The decision to sunset the UArts Craft Program reveals both the profound insensitivity of President Yager and the Board to the essential nature and philosophical grounding of this institution, and the diverse interests of students arriving here to pursue a future in the visual arts. This sunsetting also fails to acknowledge, or harness, the renaissance of craft which has become a movement amongst young people nationwide.
Students care now more than ever about reconnecting with the physical world, about making things by hand, and thinking haptically. Neurologist Frank Wilson, speaking on the human capacity for passionate and creative work, refers to the hands as sensors. He asserts that when an artist is motivated to use their hands to make something well, it triggers a complex process that endows the work with a powerful emotional charge. This is the essence of Craft.
Young people everywhere are connecting their material engagement to a politics of sustainability using materials that are recycled, up-cycled, and green.
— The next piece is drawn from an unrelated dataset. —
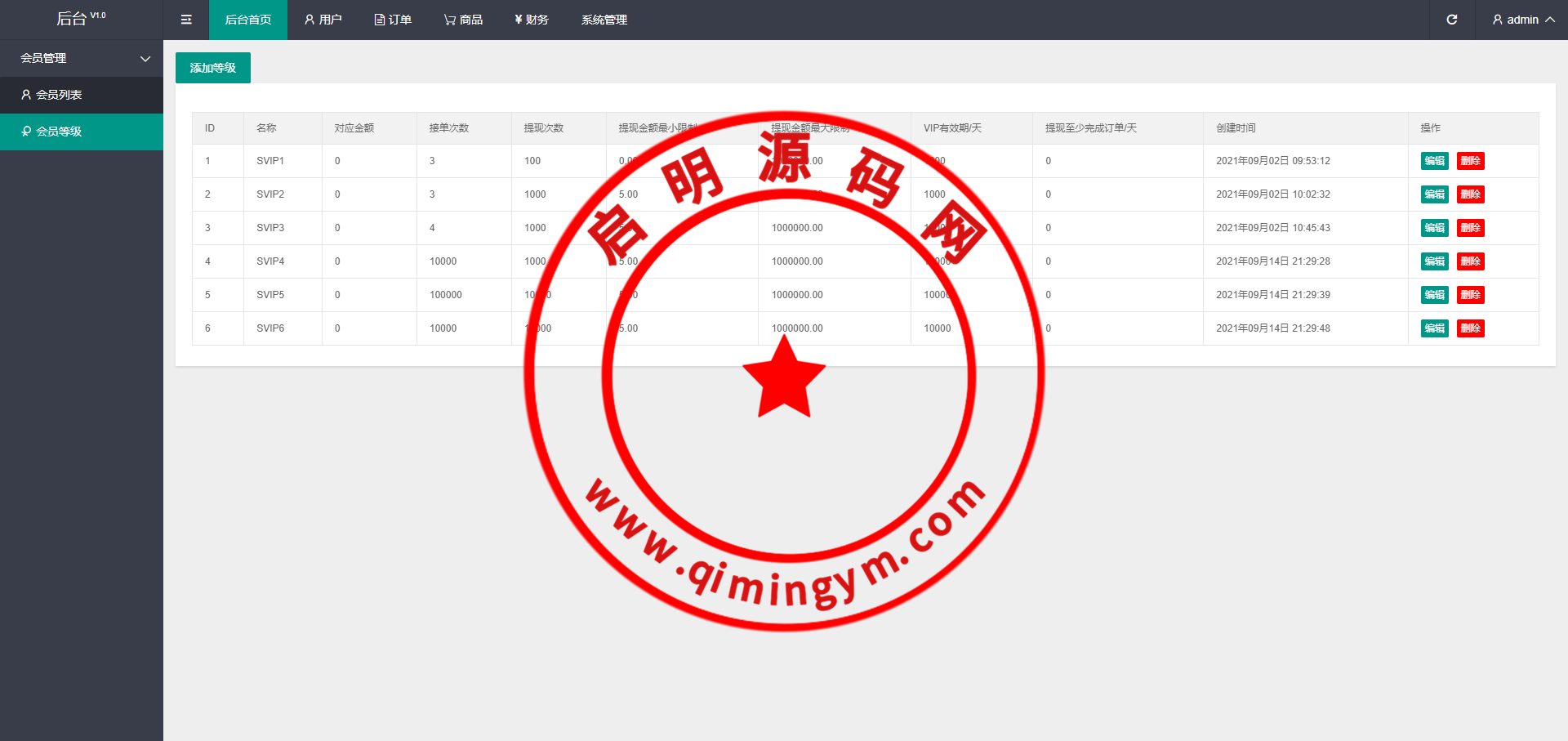Collapse the 会员管理 sidebar section
Screen dimensions: 1568x741
tap(82, 58)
These Craft students are concerned about their role as good citizens, and determined to create an alternative to the noise of digital culture.
In spite of the long and distinguished history of UArts as a leader of Craft innovation in America, UArts presidents have too often ignored these disciplines, and failed to support and nurture these programs. Faculty at the university recently voted 99% yes to create a union so that all of our voices will be heard by the administration on a wide range of issues. The sunsetting of the Craft Program is one more flagrant example of an administration making unilateral decisions about the future of this institution, without meaningful discussion or consensus with those who do the work of teaching.
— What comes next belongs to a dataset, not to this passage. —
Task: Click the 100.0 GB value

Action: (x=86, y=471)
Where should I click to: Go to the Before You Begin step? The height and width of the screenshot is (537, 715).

Decisions about the fate of each program at UArts are now based on the short-sighted metric of student enrollment and the dollars that follow. The needs of Craft were ignored when the dramatic restructuring of the university’s School of Art occurred, causing loss of visibility, and then a decline in enrollment. The enrollment loss could be reversed by imaginative leadership willing to invest in the future and tap into the unique zeitgeist of this cultural moment, as has happened at other forward-thinking institutions where Crafts flourish. Instead, through the closure of the Crafts Program, this administration has shown a lack of investment in both the powerful legacy of Crafts, and the maintenance of an ethical and expansive arts education for students.
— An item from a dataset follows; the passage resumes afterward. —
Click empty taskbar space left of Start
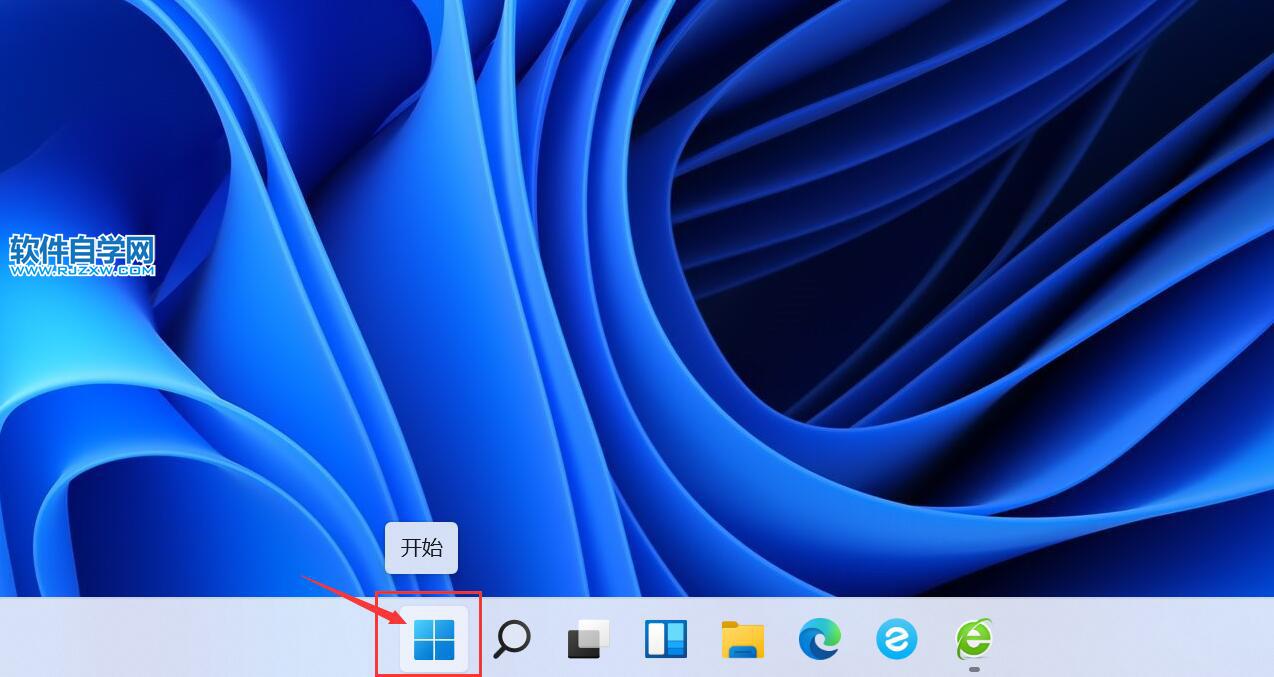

The University of the Arts is a historic institution which dates back to 1876. The development of the institution’s Craft Program was celebrated at its inception. UArts became the home of some of the twentieth century’s greatest Craft luminaries, including William Daley, Jack Lenor Larsen, Helen Williams Drutt, and Samuel Yellin, all of whom are part of UArt’s vital and influential Craft heritage.
Philadelphia institutions like the Fabric Workshop, the Clay Studio, the Center for Art in Wood, and Philadelphia / Craft Now, along with the former Crafts degree program at the University of the Arts, form a dynamic group of organizations, unlike any in the US. We cannot allow the centerpiece of Craft in this city to dissolve.